> [What needs to be done]: Set out the text of the items below as a JSON list of strings, one string per line, with blank lines omitted. Leave the pictures out of the list.

> [Dataset records]:
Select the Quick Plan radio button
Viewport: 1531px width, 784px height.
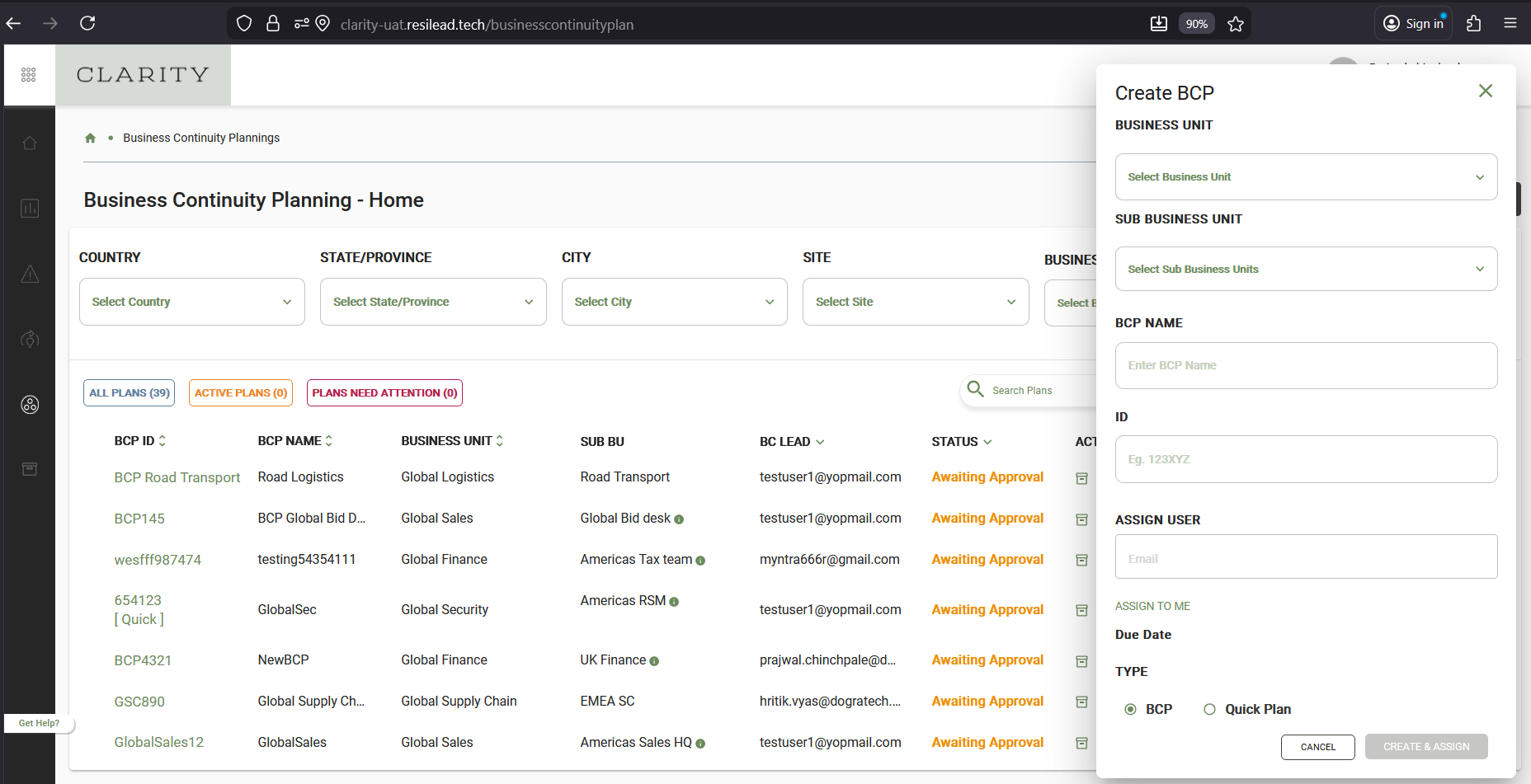point(1209,709)
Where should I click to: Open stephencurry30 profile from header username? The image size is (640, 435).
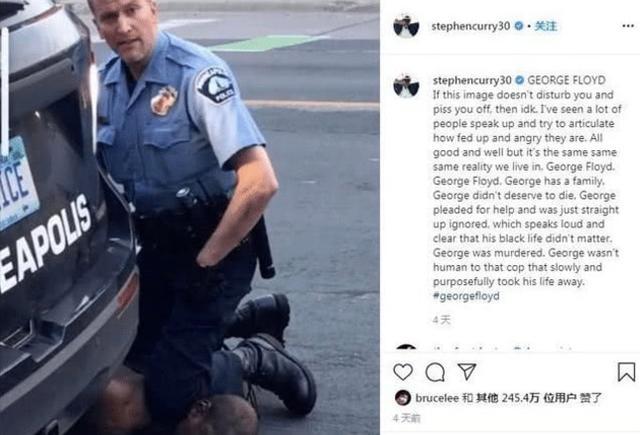[x=471, y=26]
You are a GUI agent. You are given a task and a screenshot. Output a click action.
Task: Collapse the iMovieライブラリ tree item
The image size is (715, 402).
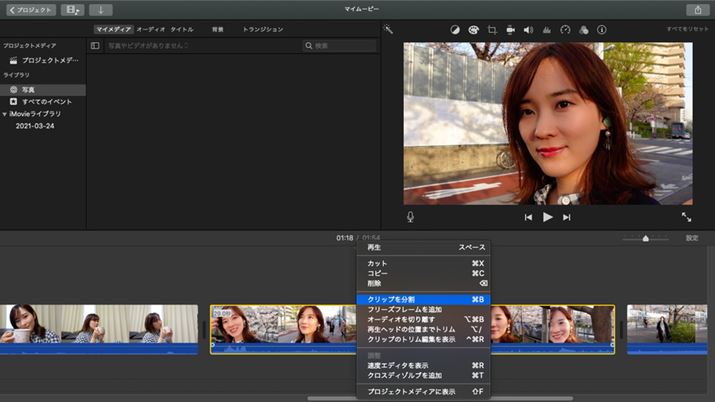click(x=4, y=114)
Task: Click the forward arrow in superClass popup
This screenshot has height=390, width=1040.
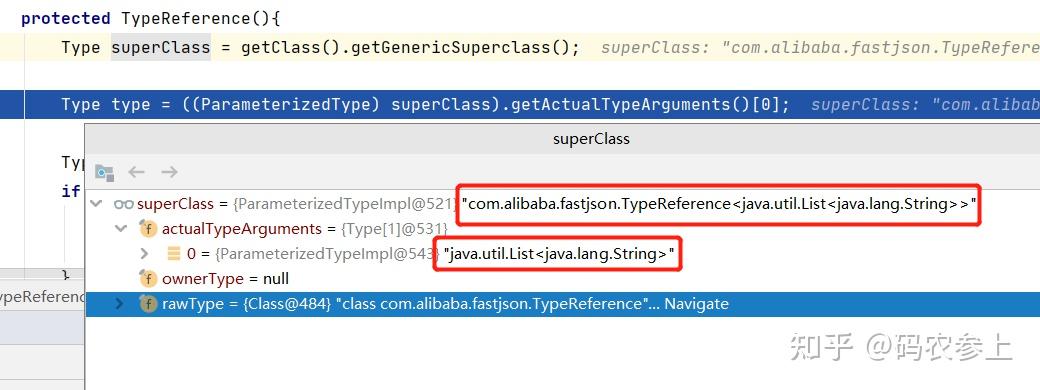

> [The output]:
[
  "Select the Quick Plan radio button",
  "Viewport: 1531px width, 784px height.",
  "point(1209,709)",
  "Where should I click to: Open stephencurry30 profile from header username? The image size is (640, 435).",
  "[x=471, y=26]",
  "You are a GUI agent. You are given a task and a screenshot. Output a click action.",
  "Task: Collapse the iMovieライブラリ tree item",
  "The image size is (715, 402).",
  "click(x=4, y=114)",
  "Task: Click the forward arrow in superClass popup",
  "This screenshot has height=390, width=1040."
]